FE Today Logo
Search date: 02-02-2026 Return to current date: Click here

Rationalising microcredit interest rates

February 02, 2026 00:00:00


As the government seeks to reform the microfinance sector, which has long been plagued by irregularities and high interest rates, a crucial question has emerged: should lending rates of microfinance banks be capped? The newly promulgated Microfinance Bank Ordinance proposes transforming eligible microfinance institutions into specialised banks operating under a social business model. Under this framework, dividends for investors would be capped at the level of their total investment, while profits beyond capital recovery would be reinvested for social purposes. The ordinance states that the banks' primary objective would be to create new entrepreneurs by providing loans with or without collateral, and thereby to support job creation and poverty reduction. A critical issue, however, remains conspicuously absent from the ordinance: the interest rates these microfinance banks will be allowed to charge.

On this point, the Financial Institutions Division (FID) under the Ministry of Finance is in favour of capping lending rates of microfinance banks in line with commercial banks. Some economists, however, propose that interest rates should be left to market competition, arguing that borrowers' freedom to choose lenders will compel banks to offer loan at competitive rates. However, if past experience of microcredit operation in Bangladesh is anything to go by, giving a free rein to micro lenders can be tricky. Microfinance Institutions (MFIs) once used to charge borrowers 30-40 per cent interest. Then in the face of widespread backlash and international criticism, the Microcredit Regulatory Authority (MRA) was formed in 2006. The MRA capped microcredit interest rate at 27 per cent in 2010. Later in 2019, the MRA further lowered it to 24 per cent, which is effective till to date. Critics argue that the existing interest rate is still excessively high, particularly because the effective interest rate often rises well beyond the stated cap due to compound interest, where borrowers end up paying interest on accrued interest. Considering this, the FID's move to cap interest rates of microfinance banks and push for the introduction of a simple interest system in place of compound interest is welcome.
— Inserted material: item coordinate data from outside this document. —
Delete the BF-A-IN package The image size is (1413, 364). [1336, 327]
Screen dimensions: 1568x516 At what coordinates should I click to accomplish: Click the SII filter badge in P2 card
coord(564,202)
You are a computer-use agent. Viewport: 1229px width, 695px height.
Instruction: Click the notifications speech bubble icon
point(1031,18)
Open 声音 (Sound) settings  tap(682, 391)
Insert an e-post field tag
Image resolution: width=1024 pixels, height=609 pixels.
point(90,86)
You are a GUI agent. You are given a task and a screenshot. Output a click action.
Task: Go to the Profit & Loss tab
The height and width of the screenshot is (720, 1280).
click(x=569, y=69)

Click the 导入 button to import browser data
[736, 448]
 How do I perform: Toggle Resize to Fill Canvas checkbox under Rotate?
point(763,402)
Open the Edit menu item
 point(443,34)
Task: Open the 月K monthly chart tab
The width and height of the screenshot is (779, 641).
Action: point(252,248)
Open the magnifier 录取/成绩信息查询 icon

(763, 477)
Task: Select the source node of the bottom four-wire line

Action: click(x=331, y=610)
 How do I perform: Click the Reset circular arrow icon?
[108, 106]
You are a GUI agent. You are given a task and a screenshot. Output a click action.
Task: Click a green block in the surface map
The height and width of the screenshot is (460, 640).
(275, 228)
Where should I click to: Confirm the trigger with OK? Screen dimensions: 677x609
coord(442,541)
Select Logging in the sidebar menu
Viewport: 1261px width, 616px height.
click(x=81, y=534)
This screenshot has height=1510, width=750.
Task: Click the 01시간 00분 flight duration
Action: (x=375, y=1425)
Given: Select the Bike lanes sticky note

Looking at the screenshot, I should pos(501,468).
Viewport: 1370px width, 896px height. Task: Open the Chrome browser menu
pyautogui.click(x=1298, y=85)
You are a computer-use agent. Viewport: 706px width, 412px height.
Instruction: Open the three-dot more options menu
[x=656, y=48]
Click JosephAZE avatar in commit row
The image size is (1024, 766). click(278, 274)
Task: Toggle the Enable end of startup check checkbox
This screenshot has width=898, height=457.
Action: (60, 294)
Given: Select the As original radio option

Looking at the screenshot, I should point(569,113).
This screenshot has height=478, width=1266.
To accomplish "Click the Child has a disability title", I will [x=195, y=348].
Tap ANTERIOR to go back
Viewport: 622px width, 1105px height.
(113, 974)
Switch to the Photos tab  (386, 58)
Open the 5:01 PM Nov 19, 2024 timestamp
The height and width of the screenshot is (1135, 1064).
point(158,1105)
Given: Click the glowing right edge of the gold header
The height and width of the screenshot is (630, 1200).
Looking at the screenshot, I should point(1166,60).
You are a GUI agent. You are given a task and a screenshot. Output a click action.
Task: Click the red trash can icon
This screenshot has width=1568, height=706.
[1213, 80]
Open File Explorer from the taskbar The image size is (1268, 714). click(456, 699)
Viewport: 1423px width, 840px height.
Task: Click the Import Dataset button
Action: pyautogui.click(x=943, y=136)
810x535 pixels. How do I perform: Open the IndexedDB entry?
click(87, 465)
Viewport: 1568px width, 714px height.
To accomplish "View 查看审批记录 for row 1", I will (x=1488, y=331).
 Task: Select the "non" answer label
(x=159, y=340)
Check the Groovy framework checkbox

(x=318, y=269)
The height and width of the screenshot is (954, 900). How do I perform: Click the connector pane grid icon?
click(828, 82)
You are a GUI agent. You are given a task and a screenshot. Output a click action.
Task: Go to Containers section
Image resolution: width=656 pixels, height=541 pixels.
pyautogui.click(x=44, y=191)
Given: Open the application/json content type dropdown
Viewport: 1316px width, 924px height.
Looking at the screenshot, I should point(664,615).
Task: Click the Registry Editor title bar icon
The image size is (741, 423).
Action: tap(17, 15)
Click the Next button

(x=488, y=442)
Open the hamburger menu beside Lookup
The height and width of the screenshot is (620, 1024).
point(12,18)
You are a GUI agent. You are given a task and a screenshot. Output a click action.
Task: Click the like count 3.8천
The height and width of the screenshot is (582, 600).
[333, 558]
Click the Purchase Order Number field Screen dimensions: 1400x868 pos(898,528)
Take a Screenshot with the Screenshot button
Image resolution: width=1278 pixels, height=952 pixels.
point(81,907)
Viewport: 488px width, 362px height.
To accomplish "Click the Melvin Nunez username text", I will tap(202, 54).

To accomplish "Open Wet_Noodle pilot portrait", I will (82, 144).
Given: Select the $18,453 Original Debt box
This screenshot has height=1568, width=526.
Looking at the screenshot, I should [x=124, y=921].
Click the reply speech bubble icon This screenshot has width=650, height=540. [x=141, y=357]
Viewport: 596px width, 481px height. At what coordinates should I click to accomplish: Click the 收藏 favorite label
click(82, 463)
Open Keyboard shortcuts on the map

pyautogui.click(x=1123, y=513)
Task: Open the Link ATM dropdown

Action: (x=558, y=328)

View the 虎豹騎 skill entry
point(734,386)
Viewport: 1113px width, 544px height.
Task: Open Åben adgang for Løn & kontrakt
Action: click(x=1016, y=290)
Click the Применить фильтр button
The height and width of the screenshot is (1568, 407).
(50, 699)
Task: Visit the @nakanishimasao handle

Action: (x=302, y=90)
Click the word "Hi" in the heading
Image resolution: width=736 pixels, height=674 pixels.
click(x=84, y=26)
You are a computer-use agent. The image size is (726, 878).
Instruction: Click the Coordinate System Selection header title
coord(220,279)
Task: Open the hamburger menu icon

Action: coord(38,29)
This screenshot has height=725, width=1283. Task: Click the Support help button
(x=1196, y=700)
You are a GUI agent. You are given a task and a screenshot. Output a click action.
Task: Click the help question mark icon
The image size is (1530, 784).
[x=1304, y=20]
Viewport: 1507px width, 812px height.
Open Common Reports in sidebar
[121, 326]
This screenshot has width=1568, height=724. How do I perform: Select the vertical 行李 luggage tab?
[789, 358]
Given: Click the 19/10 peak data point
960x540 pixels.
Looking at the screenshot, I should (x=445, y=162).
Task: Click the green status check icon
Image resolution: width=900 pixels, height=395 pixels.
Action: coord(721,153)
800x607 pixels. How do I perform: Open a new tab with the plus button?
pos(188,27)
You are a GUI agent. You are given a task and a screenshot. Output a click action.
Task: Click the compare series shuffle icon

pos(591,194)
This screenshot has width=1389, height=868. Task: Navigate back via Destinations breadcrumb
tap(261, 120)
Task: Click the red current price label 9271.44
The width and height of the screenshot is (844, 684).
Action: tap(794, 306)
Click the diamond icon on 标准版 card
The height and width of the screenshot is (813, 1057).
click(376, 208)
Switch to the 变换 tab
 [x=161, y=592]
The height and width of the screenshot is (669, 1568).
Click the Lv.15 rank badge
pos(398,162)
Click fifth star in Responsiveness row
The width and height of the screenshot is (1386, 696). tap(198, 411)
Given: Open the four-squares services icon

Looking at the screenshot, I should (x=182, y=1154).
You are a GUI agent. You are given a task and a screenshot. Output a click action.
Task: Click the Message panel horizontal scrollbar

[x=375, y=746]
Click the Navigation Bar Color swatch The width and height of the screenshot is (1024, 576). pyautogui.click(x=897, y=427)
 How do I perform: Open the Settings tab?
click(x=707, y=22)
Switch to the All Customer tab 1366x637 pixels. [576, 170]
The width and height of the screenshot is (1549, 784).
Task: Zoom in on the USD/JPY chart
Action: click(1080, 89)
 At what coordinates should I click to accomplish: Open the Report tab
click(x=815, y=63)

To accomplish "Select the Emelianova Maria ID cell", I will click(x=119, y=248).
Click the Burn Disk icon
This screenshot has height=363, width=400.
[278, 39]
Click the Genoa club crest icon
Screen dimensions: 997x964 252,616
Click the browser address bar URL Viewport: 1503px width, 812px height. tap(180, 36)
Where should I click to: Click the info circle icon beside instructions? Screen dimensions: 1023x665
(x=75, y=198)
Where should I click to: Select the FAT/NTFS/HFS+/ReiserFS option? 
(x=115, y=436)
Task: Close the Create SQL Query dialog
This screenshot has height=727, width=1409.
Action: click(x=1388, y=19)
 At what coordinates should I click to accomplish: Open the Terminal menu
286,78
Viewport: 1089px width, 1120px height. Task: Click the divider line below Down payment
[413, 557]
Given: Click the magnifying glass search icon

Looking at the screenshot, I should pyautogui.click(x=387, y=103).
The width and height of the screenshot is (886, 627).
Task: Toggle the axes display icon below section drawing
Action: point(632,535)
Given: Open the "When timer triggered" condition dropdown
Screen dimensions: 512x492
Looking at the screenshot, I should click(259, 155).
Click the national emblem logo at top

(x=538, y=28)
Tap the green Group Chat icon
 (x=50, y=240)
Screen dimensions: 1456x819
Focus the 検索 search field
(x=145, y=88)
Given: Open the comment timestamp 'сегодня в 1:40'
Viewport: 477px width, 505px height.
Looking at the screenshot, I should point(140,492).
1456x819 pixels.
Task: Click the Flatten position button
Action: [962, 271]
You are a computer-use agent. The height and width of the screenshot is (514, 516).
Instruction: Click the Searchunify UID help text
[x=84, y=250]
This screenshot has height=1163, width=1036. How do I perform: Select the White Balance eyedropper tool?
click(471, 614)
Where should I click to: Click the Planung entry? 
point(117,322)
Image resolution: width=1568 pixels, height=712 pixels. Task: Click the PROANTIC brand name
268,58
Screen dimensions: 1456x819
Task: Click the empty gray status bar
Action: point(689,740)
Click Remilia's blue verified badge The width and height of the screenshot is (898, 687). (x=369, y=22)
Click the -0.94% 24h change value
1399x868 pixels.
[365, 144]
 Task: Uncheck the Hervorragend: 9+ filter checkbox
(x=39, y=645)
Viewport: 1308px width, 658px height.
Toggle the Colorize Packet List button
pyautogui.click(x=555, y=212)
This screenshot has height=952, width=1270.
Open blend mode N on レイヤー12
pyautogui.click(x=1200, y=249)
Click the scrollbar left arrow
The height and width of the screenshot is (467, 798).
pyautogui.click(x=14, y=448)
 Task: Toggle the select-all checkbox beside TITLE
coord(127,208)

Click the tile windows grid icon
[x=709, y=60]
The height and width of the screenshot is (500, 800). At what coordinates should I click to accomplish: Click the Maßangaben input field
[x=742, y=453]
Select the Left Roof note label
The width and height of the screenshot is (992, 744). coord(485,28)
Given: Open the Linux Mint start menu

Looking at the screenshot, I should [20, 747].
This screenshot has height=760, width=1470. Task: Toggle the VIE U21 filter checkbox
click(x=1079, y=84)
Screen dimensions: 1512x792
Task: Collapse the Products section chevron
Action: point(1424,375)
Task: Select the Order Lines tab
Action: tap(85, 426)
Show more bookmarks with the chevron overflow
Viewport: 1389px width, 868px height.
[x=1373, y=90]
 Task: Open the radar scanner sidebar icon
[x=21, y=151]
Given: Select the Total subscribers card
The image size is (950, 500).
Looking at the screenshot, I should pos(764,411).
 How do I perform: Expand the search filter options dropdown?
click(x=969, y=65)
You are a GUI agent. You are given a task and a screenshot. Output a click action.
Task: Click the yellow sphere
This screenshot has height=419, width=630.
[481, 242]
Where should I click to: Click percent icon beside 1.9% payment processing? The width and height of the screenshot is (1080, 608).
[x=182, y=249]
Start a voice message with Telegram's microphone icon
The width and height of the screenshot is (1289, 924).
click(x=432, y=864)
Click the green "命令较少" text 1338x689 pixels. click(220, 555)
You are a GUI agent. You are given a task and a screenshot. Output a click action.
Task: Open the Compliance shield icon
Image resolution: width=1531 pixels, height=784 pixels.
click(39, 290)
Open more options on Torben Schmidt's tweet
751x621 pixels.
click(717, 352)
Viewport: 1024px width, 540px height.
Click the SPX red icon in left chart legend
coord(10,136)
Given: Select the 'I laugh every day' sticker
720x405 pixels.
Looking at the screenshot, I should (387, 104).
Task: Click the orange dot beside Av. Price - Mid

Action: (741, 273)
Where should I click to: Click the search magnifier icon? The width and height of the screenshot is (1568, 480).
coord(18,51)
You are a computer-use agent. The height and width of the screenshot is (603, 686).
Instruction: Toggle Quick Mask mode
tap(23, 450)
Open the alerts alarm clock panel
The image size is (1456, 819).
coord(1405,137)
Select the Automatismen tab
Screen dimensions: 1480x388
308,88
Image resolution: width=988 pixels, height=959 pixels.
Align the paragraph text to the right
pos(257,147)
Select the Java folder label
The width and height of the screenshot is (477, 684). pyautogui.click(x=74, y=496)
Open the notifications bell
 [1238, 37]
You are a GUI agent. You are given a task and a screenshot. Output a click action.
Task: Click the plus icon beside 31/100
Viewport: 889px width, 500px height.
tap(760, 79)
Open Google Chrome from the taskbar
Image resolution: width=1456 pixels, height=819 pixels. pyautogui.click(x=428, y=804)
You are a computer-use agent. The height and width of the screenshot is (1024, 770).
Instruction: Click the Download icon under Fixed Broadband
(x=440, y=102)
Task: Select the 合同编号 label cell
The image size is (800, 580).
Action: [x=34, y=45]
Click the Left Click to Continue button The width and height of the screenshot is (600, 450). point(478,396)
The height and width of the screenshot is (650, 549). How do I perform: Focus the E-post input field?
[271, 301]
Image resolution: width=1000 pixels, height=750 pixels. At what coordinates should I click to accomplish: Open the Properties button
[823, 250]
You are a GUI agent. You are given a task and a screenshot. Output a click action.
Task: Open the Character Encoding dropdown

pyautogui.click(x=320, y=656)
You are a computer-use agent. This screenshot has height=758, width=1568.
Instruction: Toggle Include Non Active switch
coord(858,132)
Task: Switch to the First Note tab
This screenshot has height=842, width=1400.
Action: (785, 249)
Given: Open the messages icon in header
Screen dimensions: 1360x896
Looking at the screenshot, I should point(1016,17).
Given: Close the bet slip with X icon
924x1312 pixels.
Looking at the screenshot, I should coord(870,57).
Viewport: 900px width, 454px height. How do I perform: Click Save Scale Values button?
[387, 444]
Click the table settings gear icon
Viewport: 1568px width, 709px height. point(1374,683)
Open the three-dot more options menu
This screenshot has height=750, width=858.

The current rate of interest rate on microcredit is disturbing for several reasons. First, there is a clear issue of disparity. Whereas the wealthier sections of society can borrow from commercial banks at interest rates of around 12 per cent, it is unacceptable that the poor microcredit borrowers are required to pay more than twice that rate. Then, the repayment on loans starts from the very first week, which gives borrowers almost no time to establish an income-earning enterprise. To cover the instalments of first few weeks, borrowers often have to resort to taking out a further loan from a different NGO. Thus, much of the repayment of the loan is in fact a fresh loan in disguise, contracted from other agencies to pay off the old debt and save the borrower from default. Thus in many cases the recipients far from getting enriched find themselves stuck in a vicious cycle. To free themselves from this trap, many of them end up selling their cows, farmlands and homesteads. In worst case scenarios, many even commit suicide.

Ideally, the primary objective of microcredit is poverty eradication. In practice, however, it has become a lucrative business for some NGOs, trading on poverty and exploiting the poor. Only time will tell whether the government's move to establish microfinance banks can turn the tide and stop the exploitation of the poor.